チェコの体にりぃんは住んでいるので、りぃんの気持ちは伝わってくる。
「おー、夜の散歩かぁー、刺激的だね!」
元々チェコは、夜間行動には慣れていた。
「ちょっと、空の散歩をするか!」
パトスをシャツの中に入れ、チェコは、りぃんの髪を飛ばして、夜のコクライノに舞い上がった。
夜の風は、心持ち冷たい。
だが、輝く満月がチェコを照らした。
コクライノ大聖堂の尖塔を捕まえて、ツルッと比較的狭い中に密集したダウンタウンの上空を横切ると、あっという間に、貧民窟だった。
翼のように、髪を膜状に広げて滑空すると、すぐ陵墓に辿り着く。
ゴブリンを起こそうか、とも思ったが、上空からだと、月の光で、ゴブリンの陵墓は、鮮明に見えていた。

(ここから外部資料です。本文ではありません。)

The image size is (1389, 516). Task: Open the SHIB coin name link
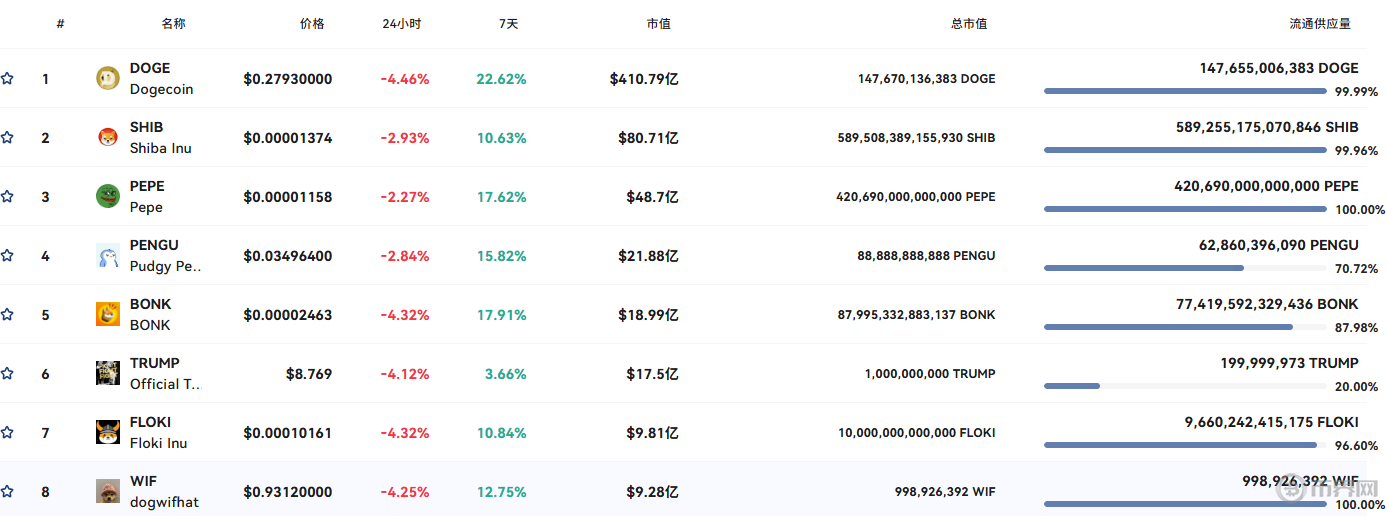point(146,127)
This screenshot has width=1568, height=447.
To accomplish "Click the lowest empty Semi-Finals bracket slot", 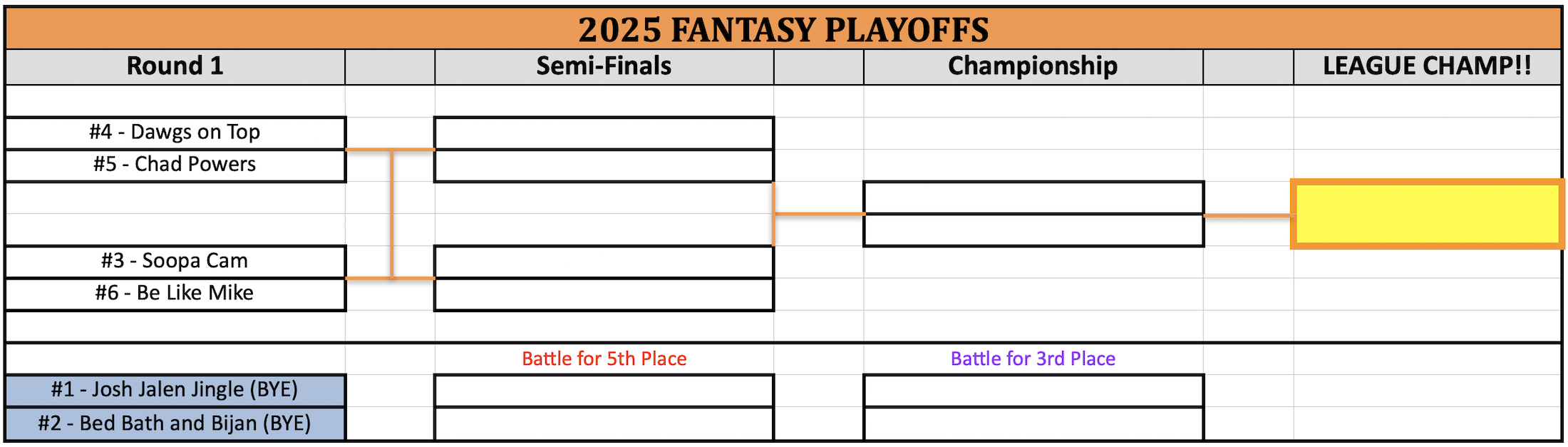I will [x=604, y=294].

それは、何か鍵穴のような形をした、不思議な陵墓だった。
チェコは、早速、トレースを試みる。
「お、できた!」
「ゴブリンの陵墓
ゴブリンの陵墓には七つの副葬品がある。
これらを、随時、引き出すことができる。
ポーション タフネスを五回復
火炎爆弾 場にあるゴブリンの陵墓以外の全てのも のを破壊
玄室 場の全て、ないし一部のものを一時、玄室に収納する
土の人形 一/一の土の人形
呪いの呪符 持つものに一ターン一のダメージを与える
陵墓の罠 攻撃者に三のダメージ
陵墓の糧 一ターンに一アースを、陵墓とゴブリンの陵母を場に持つものに与える」
ポーションだけでも充分な意味があるが、七つの使い道がある、というだけで無限の可能性があるカードだった。
翌朝、チェコはヒヨウにゴブリンの陵墓を見せたが、
「チェコ。
ゴブリンやそれは、大会では、使うな」
と禁止令が下った。
「えー、なんで!」
チェコは抗議するが、
「世界でお前だけが持っているカードというのは、人の目に触れればヤバすぎる。
ゴブリンは人を食らう怪物なんだ。
世間ではそう思っている。
それをお前がトレースした、となったら山の英雄どころの話ではなくなってしまう」
む、とチェコは黙り込んだ。
「でも、ルーンには使っちゃったよ?」
「あの薬屋か。
めんどくさいことにならなければいいが…」
しかし、その日の午後には、ヒヨウの予想は的中する。